Her mother’s hiring him, while it made her angry, didn’t really surprise her. She’d been living with, and being at the brunt of, Barbara’s paranoia for most of her life. Ultimately, while she didn’t like it, she understood it.
And hadn’t yet determined how she was going to handle that situation. Elliott was her husband. She wasn’t going to run to her mother with the fact that he’d betrayed a professional trust. At the same time, she didn’t feel comfortable keeping the truth from her mother. It was what her father had done. And she couldn’t be her father.
Not unless she wanted to end up alone and lonely...
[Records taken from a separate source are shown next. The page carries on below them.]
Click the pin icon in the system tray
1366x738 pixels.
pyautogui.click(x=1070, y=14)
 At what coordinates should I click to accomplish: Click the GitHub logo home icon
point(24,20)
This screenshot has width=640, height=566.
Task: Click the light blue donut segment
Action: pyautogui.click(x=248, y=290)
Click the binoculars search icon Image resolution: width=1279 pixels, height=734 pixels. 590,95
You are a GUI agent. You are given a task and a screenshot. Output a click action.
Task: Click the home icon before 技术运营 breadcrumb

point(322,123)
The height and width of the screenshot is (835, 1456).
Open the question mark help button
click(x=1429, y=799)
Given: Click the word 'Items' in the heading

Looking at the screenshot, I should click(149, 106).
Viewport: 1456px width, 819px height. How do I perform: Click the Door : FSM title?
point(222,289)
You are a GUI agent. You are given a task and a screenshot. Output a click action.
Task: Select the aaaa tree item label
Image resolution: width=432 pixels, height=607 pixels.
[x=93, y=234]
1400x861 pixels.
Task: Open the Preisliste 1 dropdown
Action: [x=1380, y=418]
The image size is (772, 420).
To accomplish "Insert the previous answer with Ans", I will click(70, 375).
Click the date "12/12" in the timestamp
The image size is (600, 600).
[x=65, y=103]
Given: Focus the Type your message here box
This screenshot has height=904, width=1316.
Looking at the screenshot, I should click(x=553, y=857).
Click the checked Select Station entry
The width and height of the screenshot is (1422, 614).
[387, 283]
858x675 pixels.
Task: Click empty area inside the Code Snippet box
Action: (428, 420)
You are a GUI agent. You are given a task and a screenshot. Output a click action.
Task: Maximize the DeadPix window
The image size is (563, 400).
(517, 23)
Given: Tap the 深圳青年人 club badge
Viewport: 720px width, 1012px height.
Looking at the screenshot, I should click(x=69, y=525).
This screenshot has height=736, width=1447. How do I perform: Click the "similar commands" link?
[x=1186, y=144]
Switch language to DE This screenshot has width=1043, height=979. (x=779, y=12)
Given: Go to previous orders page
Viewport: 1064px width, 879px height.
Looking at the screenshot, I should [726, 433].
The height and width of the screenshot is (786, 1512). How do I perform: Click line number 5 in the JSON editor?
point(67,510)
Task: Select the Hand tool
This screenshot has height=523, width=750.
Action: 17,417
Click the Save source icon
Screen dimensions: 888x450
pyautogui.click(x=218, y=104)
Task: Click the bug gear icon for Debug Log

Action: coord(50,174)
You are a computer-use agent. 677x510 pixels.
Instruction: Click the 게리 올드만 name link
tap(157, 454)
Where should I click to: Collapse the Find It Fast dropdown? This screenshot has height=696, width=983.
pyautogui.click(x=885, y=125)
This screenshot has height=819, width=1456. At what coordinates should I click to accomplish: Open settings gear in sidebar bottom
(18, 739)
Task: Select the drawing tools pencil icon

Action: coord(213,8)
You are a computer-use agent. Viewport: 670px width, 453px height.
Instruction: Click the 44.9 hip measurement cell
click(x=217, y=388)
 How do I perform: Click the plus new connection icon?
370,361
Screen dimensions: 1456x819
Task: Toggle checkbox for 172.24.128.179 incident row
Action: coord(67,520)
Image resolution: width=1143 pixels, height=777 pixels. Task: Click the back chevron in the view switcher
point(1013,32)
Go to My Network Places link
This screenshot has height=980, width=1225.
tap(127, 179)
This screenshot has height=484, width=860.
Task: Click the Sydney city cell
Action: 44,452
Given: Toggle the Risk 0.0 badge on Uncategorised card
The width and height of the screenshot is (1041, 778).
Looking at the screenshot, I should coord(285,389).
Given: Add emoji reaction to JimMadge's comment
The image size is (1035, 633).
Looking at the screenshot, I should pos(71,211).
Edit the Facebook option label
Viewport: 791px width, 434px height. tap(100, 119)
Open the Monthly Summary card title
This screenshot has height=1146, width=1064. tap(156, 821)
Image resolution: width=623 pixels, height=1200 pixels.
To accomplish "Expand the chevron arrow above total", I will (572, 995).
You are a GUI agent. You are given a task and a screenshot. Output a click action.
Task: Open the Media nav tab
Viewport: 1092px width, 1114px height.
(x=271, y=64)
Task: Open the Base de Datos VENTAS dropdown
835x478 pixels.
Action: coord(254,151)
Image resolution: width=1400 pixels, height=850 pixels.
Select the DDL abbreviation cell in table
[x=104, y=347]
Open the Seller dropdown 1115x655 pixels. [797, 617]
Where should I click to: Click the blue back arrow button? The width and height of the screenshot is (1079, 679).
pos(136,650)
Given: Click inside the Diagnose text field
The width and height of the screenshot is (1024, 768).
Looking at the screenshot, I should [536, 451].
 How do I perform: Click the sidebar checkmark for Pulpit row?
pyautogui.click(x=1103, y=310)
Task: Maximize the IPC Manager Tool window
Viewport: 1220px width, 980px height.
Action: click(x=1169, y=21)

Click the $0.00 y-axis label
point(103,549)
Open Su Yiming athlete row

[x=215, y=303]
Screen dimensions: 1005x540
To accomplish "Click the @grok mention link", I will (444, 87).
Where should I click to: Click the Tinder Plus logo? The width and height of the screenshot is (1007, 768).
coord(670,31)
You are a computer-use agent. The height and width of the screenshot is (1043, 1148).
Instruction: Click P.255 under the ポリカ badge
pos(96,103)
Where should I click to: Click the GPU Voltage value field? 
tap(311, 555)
Figuring she and Elliott were going to have to figure out together what to do—and determining that they had time before they had to cross that bridge, she tried, instead, to focus on him. Loving him. Seeing him with her heart.
And just to be safe, she put off her father’s visit for a bit.
* * *
THE WEEK WAS everything a second week of marriage should be. And yet it wasn’t. Elliott’s days were filled with a new anticipation, a greater capacity to enjoy everything, from the taste of his food to the blue skies above him. And he lay in bed every night, after his wife had fallen asleep, and wondered what he could do to hold them together.
His upcoming job with Sailor loomed over him as much as telling Marie the truth about their meeting had done.
If it wasn’t Sailor, it would be another job.
How could he help Marie trust him? How could he trust her to trust him? Because that was what it came down to.
She was right. As a husband, he didn’t just need to be loved, he needed to be trusted. He wasn’t going to be able to live with constant mistrust at the core of his relationship.
He couldn’t live his life concerned about telling his wife the truth for fear of her not believing him.
And he’d already fed that mistrust by marrying her under false pretenses.
She knew all about his job and what it entailed. Had known since the first night they met—in her coffee shop the night after Liam and Gabi had found Liam’s car vandalized in the park.
But she’d known Liam for a dozen or more years, had gone into business with him and had still freaked when Liam had had dinner with his editor.
Elliott sat in her shop Saturday morning, the night with Sailor looming to the point of being dangerous. He was still working for Liam and had to be alert, not worrying about what his wife would think if she knew what the evening’s assignment entailed.
She hadn’t trusted Liam to go to dinner with his editor and her husband of two weeks was going to be posing as Sailor Harcourt’s escort for the evening?
Time was closing in on him. Again. He had to tell her.
With dread in his gut, he waited until he saw her heading down the hall to her office and then followed her. He couldn’t live a lifetime like this.
But he’d promised to give her time.
And knew, in his heart of hearts, he couldn’t just walk away from her, either. Not while happiness still lurked in their midst.
“I’ve been thinking,” he said as she greeted him with a kiss in the middle of the hall between the back elevator and the shop. “I should learn how to run all your machines. How to do whatever needs to be done behind the counter.”
What the...? He hadn’t been thinking any such thing. Not right then, at any rate.
He’d never been behind the counter of her shop.
“Really?” Her grin made him glad he’d had the thought at some point. And that it had come to rescue him.
He’d tell her he was working that night. She knew he worked on call. He’d taken other spur of the moment jobs since she’d known him.
And that was all he had to tell her. Pretty much all he could tell her. No point in letting her know he was posing as someone’s escort.
Or even that he was protecting a young woman that night.
Sailor had assured him there’d be no press.
He’d been making too much out of nothing. Not doing his part in trusting her to keep her word to him to come to him if she started to doubt him.